Paleoserology of the ABO Groups

Ottenberg first attempted ethnic classification based on blood groups. However the limited information available at that time made for strange bedfellows (including a "Hunan" group composed of Japanese, Southern Chinese, Hungarians and Rumanian Jews). It was not surprising that anthropologists took one look at the list, shuddered, and said, in effect, "No thanks; I'll take vanilla."

A more recent attempt by Lavory, who was aware that racial classification based merely on ABO groups would in many cases give results which would not fit well with older ideas about race. He also incorporated M and N types and occasional other blood factors to distinguish populations not clearly differentiated by A and B. He distinguished the following races: 1) Europeans (Nordics and Alpines of Europeans of the Near East); 2) Mediterranean; 3) Mongolian (Central Asia and Eurasia); 4) African (Blacks); 5) Indonesian; 6) American Indian; 7) Oceanic (including Japanese); 8) Australian (a sub variety of Oceanic). Lavory failed however to realize that the characteristics needed to define race, such as morphology or skin color are independent of each other.

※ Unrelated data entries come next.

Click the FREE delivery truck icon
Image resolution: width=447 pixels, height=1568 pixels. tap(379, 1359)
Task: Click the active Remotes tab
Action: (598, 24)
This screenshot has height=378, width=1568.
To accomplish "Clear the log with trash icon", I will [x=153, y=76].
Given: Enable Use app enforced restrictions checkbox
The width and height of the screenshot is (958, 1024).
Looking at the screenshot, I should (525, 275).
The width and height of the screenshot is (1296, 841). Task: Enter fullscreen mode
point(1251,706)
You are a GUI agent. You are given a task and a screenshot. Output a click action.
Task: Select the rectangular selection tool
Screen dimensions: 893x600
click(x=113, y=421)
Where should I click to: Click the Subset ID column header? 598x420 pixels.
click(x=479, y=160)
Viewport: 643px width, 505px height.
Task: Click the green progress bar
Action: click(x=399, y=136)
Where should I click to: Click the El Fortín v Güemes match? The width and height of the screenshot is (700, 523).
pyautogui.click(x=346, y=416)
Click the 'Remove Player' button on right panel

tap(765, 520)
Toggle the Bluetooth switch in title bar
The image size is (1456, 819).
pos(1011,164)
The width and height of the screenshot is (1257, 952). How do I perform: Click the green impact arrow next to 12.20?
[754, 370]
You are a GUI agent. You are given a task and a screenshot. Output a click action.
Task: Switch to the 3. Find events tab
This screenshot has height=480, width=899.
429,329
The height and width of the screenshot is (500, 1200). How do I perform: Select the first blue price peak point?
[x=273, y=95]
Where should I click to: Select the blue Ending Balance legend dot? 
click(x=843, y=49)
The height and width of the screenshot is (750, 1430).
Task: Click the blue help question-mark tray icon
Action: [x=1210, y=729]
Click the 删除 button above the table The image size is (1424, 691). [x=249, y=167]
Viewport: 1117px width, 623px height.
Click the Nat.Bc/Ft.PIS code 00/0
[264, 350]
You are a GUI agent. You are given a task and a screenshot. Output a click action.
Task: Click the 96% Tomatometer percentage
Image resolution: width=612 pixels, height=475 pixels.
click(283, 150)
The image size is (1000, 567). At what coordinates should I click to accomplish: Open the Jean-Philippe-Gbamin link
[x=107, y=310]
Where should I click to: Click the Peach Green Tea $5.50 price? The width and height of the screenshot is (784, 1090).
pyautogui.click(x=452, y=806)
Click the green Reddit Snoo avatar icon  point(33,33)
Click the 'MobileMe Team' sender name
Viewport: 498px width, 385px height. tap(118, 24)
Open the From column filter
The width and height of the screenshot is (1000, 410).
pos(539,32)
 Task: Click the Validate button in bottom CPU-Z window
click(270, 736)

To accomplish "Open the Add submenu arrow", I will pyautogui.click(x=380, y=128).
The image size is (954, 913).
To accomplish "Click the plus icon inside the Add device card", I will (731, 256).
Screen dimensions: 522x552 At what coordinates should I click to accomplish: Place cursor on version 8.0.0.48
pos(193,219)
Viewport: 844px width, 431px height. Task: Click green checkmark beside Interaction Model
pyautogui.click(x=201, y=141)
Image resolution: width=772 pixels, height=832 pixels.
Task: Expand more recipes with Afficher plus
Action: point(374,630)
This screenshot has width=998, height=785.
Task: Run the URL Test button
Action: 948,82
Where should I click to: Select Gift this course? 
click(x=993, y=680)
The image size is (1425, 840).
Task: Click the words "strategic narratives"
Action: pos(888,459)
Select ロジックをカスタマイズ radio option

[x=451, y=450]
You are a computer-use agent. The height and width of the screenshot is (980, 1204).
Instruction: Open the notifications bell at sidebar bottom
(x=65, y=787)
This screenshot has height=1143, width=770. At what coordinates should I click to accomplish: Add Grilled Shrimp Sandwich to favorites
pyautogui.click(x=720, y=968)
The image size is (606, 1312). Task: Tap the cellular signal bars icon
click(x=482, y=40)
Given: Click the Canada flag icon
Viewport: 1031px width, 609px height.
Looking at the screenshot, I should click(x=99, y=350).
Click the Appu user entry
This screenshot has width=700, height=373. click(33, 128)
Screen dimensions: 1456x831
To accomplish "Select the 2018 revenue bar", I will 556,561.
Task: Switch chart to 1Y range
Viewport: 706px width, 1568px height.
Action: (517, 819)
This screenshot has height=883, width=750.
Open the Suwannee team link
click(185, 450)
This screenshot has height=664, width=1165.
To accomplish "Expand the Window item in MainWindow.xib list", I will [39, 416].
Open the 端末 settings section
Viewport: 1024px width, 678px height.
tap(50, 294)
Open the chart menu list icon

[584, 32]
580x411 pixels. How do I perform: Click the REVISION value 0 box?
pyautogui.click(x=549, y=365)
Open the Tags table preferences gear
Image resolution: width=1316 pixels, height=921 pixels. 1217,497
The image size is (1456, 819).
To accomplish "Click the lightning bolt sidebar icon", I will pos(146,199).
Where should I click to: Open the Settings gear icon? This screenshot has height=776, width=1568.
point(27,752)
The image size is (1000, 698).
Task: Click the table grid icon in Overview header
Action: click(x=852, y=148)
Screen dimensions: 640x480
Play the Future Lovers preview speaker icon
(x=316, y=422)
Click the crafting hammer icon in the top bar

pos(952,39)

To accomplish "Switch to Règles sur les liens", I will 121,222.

Wiener has proposed the following racial classification, based largely on ABO and Rh factors: 1) Caucasoid group (highest incidence of Rh-, relatively high incidence of genes for Rh- and A2, moderately high incidence of all other types); 2) Negroid group (highest incidence of RhO, moderate frequency of Rh-, high relative incidence of genesA2 and the rare intermediate A and Rh genes); 3) Mongoloid group (virtual absence of Rh- gene and gene A2). Using MN data, he then further classified the Mongoloid group into an Asiatic group, a Pacific Island and Australian group, and a group including American Indians and Eskimos.

Phylogenetics

Group O is the blood type present as the overwhelming majority in 'ancient' or 'isolated' peoples. It is the only blood group that possesses two opposing antibodies, thus one would suppose this trait would convey some selctive advantage against microorganisms with A (and/or B) antigen mimicking properties, the population of microbes that constitutes the majority of common epidemic diseases.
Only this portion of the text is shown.